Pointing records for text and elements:
====================
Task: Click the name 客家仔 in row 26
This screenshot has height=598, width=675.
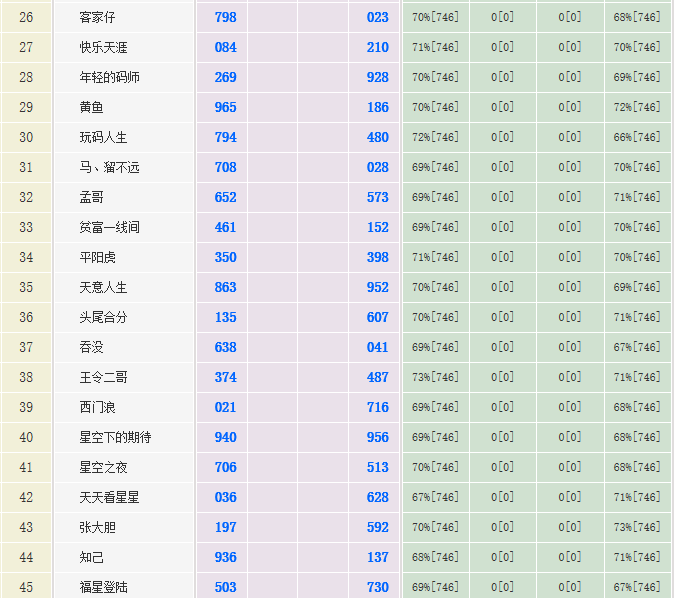Action: tap(97, 17)

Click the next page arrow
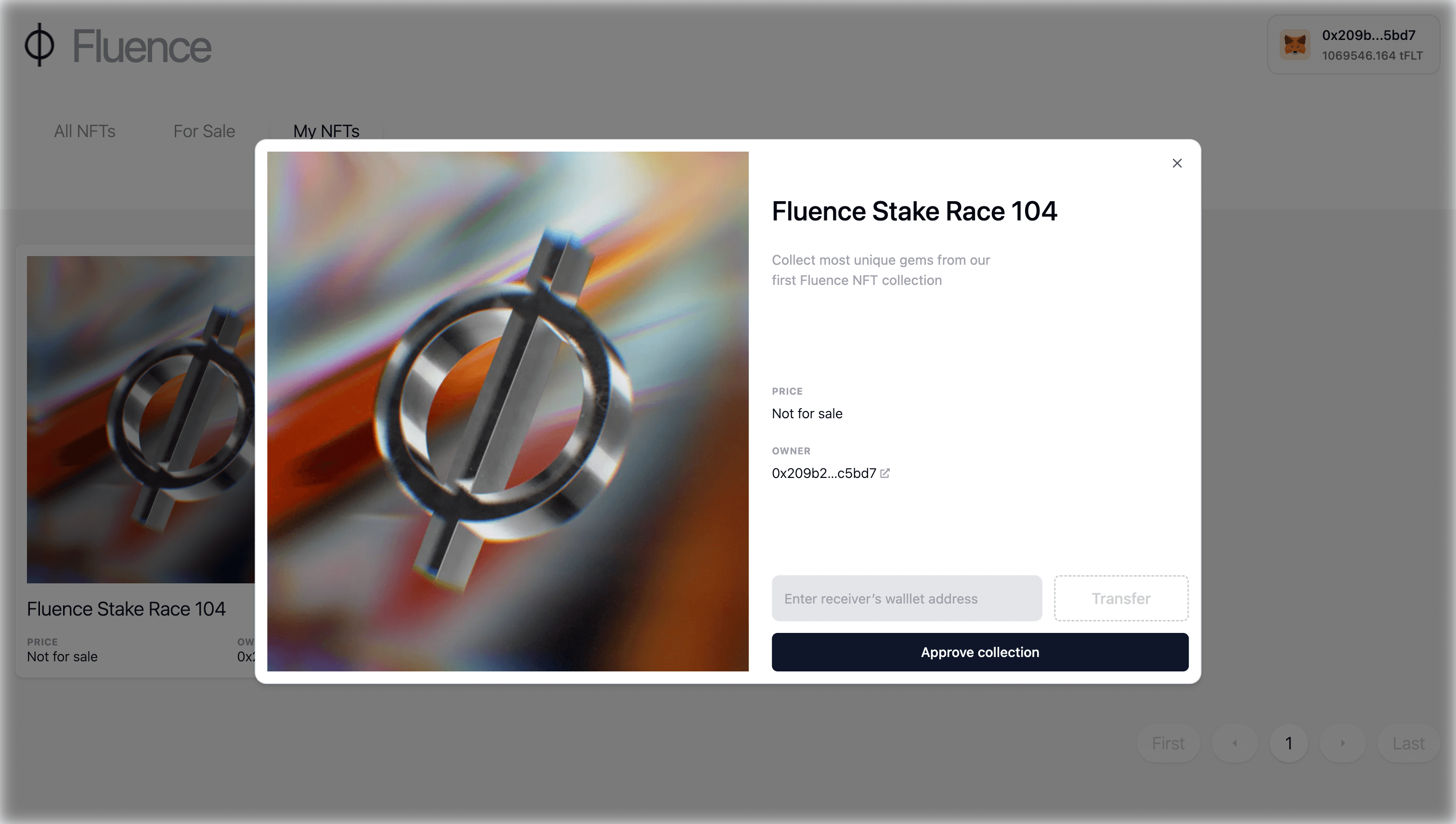[1342, 743]
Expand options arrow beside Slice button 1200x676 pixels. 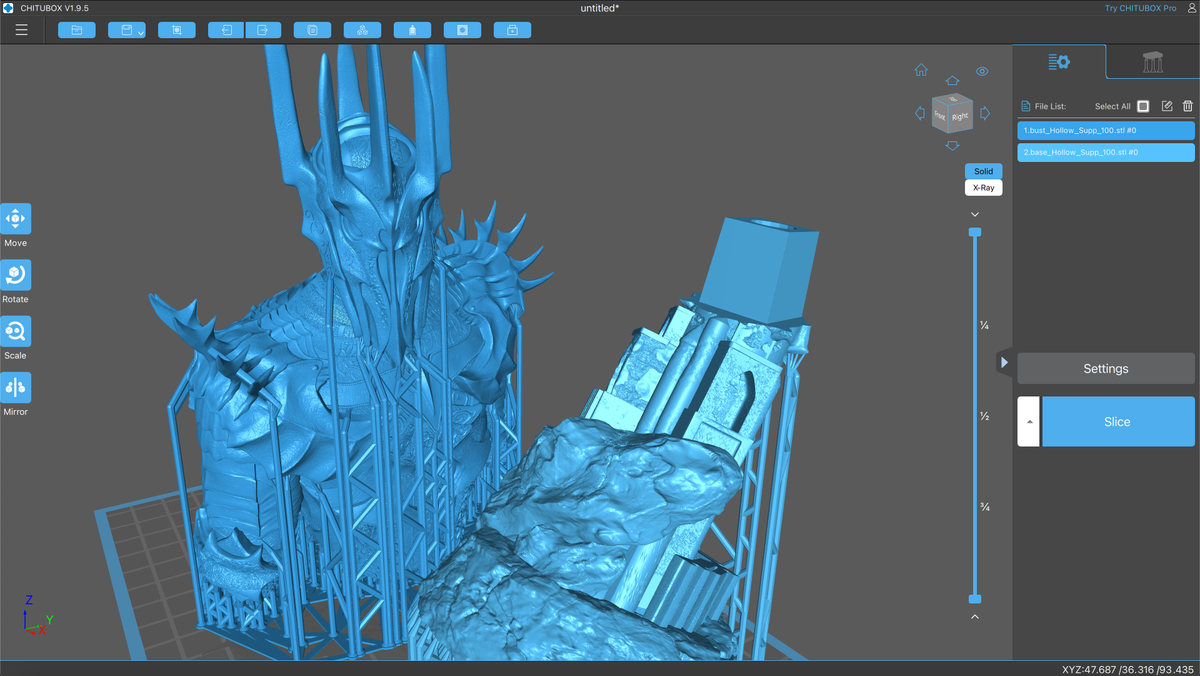[x=1029, y=422]
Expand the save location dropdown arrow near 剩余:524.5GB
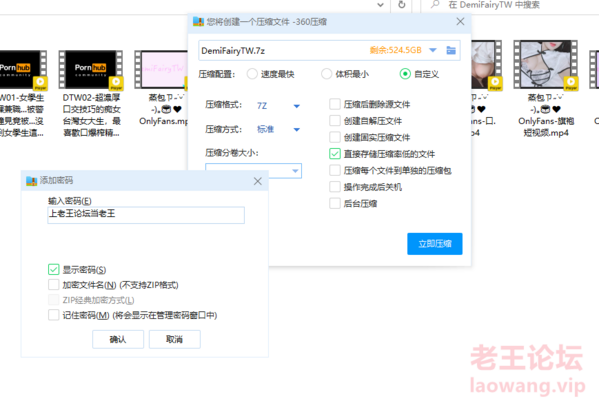599x403 pixels. pyautogui.click(x=433, y=50)
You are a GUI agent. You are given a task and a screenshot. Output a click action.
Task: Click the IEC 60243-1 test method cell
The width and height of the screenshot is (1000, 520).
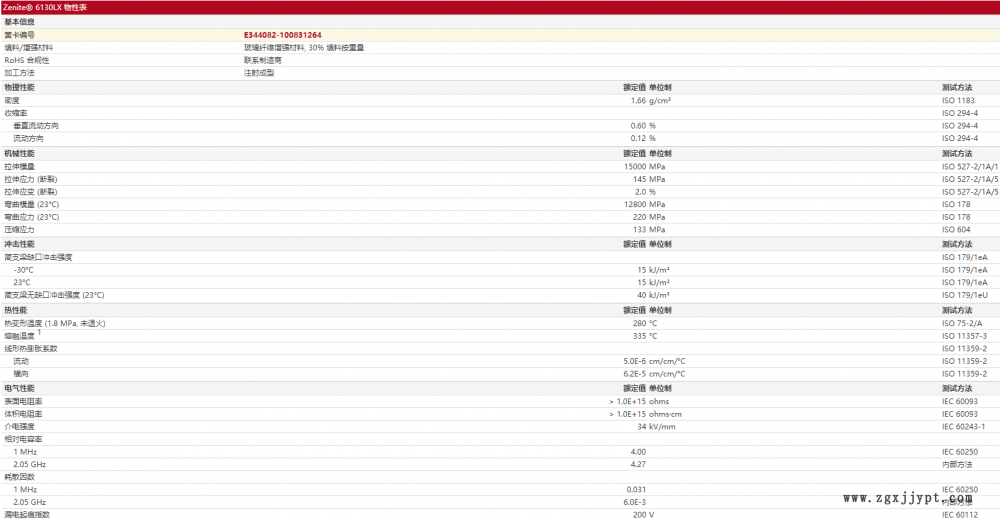click(963, 427)
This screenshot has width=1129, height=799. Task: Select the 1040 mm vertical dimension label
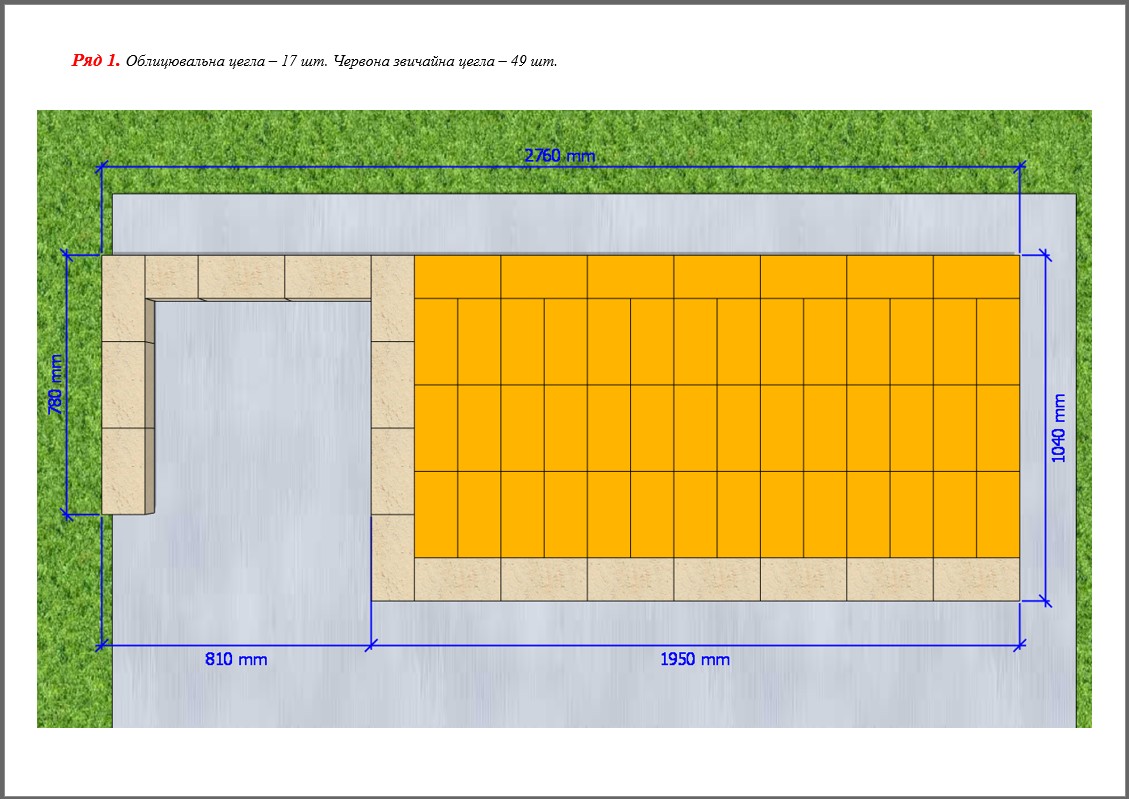[1059, 428]
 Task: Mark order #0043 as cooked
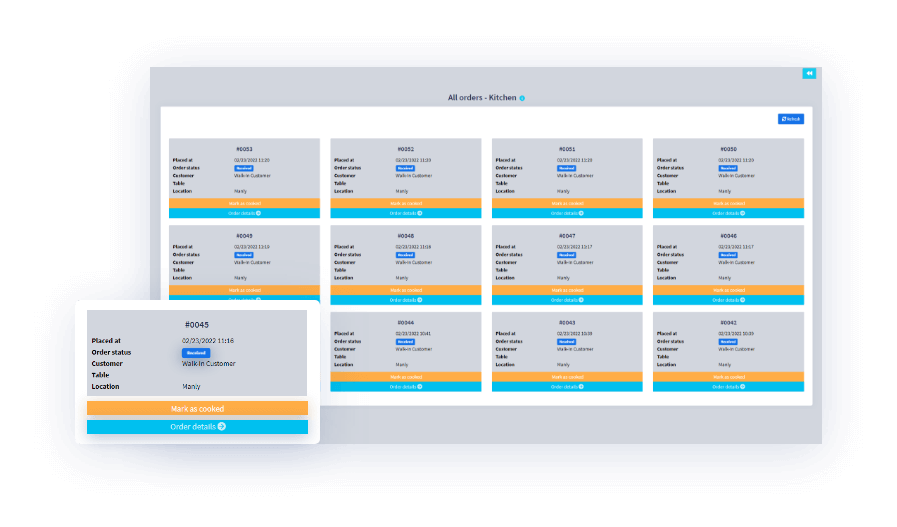pos(566,376)
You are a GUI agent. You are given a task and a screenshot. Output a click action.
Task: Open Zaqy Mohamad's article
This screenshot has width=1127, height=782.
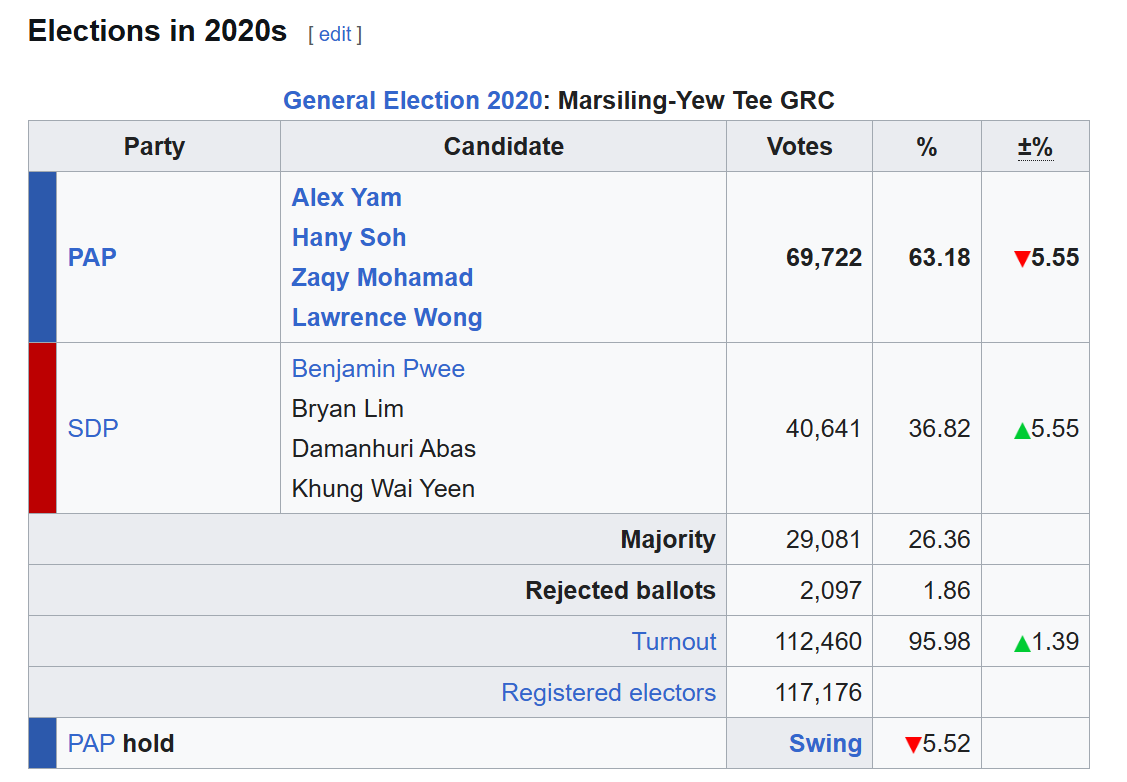coord(382,278)
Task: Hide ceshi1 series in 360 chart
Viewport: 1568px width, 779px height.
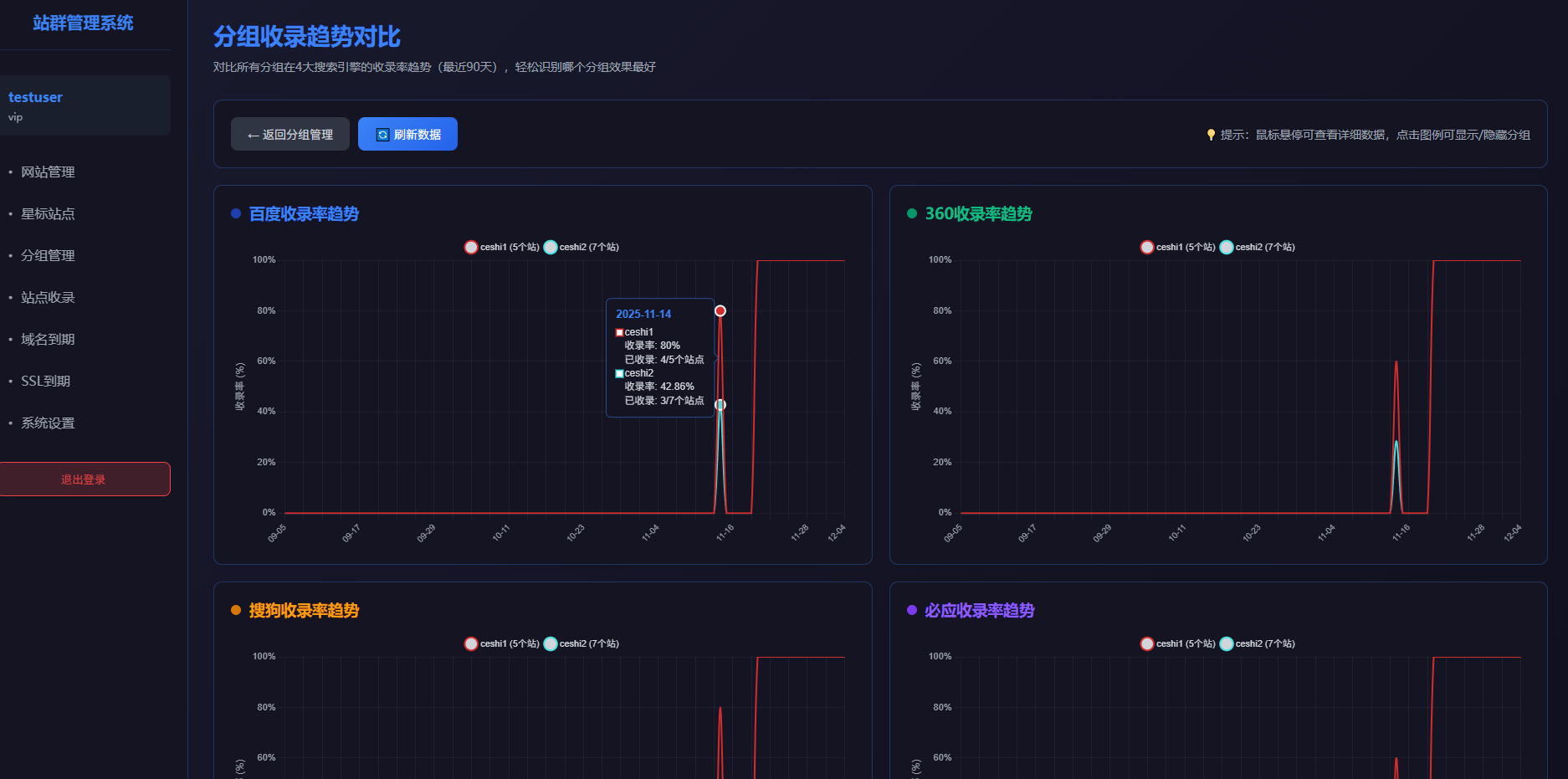Action: (x=1178, y=247)
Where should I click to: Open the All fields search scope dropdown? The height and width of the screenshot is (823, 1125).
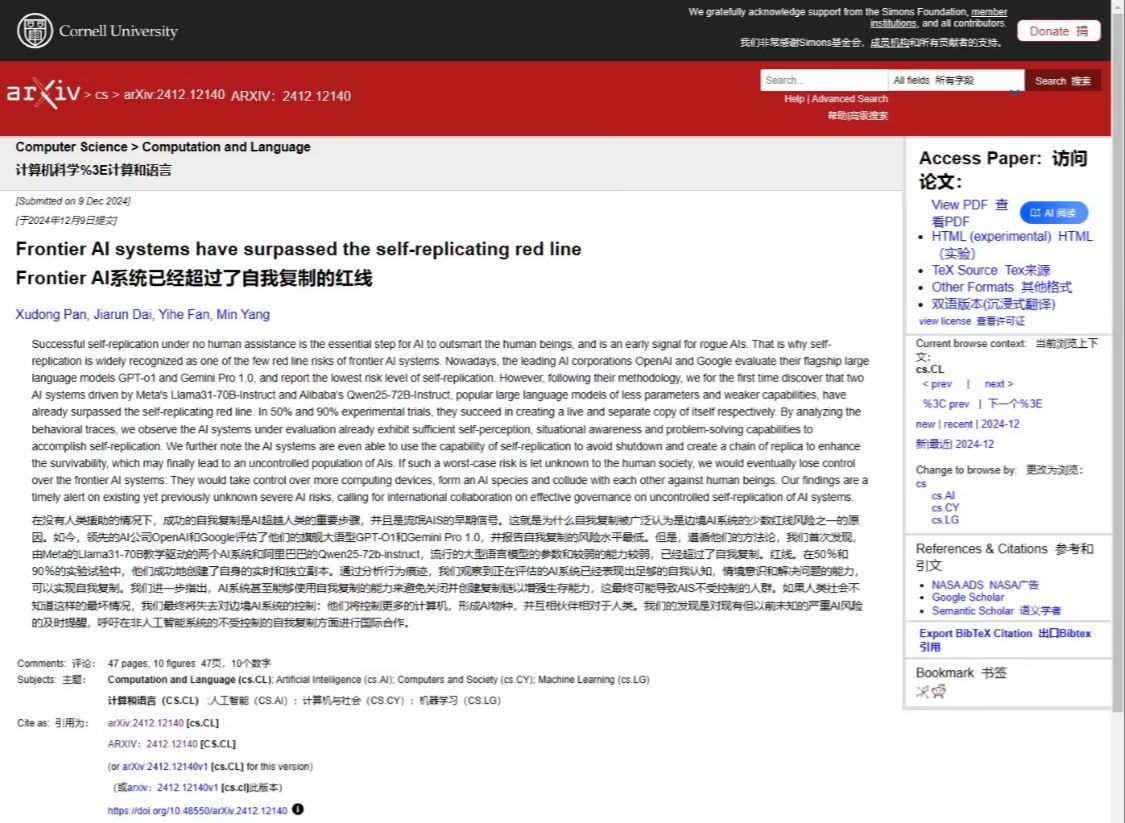(x=930, y=80)
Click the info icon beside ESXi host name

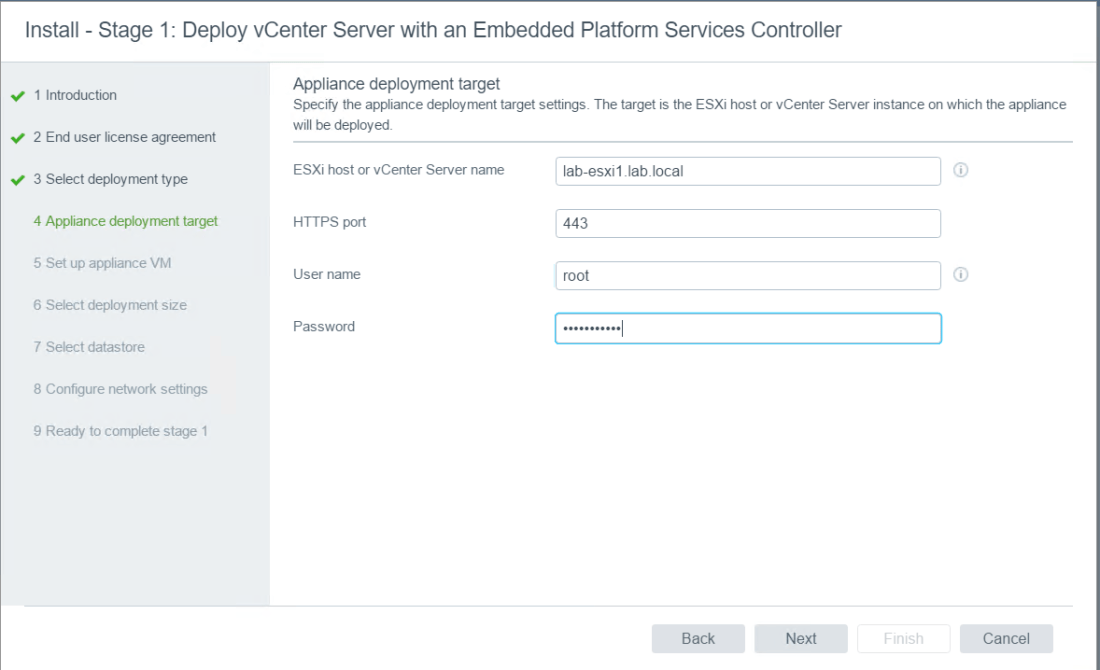(960, 171)
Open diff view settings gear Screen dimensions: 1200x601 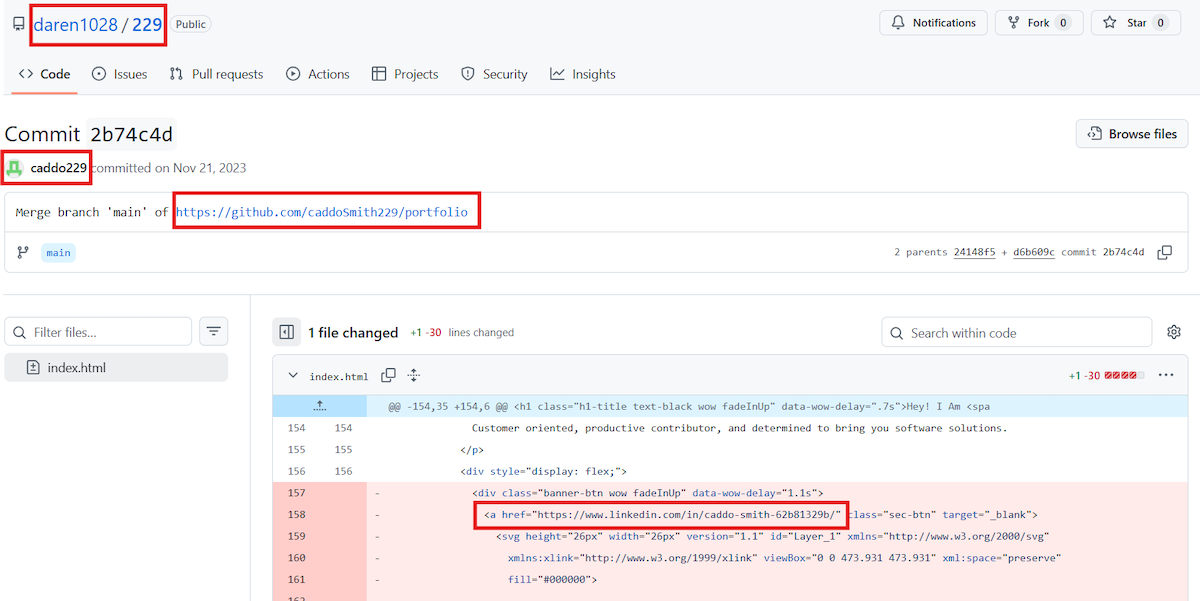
====================
THE PROBLEM: How many lines of the records above contain the word "dropdown"? Reply with the number only.

RESULT BELOW: 2